> REQUIRED ACTION
With the images left out, print every entry that follows exactly.
GIVEN RECORDS START
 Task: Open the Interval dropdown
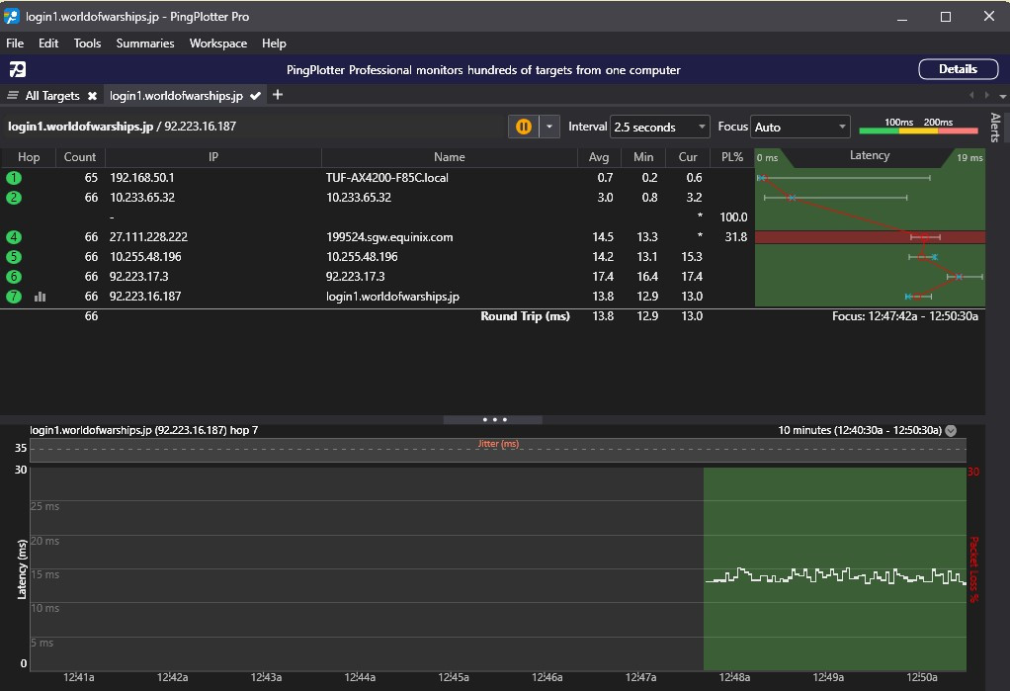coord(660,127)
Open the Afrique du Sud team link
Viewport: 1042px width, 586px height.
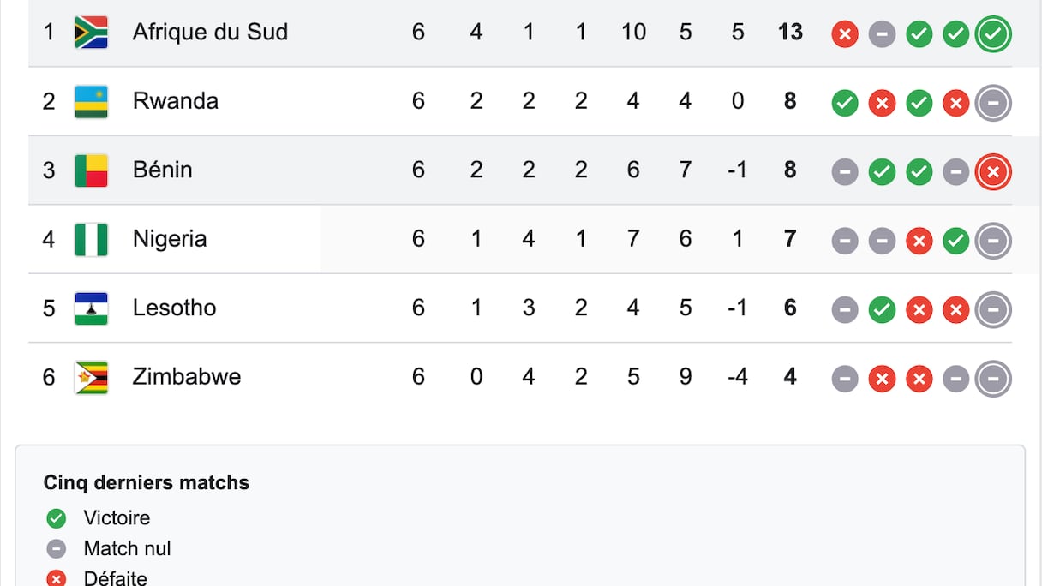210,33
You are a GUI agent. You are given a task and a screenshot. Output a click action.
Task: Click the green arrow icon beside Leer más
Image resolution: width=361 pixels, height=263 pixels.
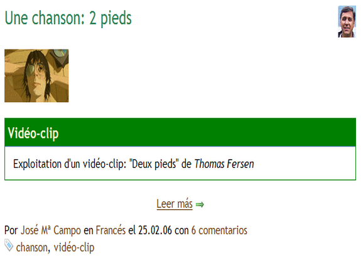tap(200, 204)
GIVEN RECORDS END
> RESPONSE TO THE TASK
 Task: Open the Interval dropdown
coord(660,127)
Open the Afrique du Sud team link
Viewport: 1042px width, 586px height.
210,33
You are a GUI agent. You are given a task and a screenshot. Output a click action.
Task: Click the green arrow icon beside Leer más
Image resolution: width=361 pixels, height=263 pixels.
tap(200, 204)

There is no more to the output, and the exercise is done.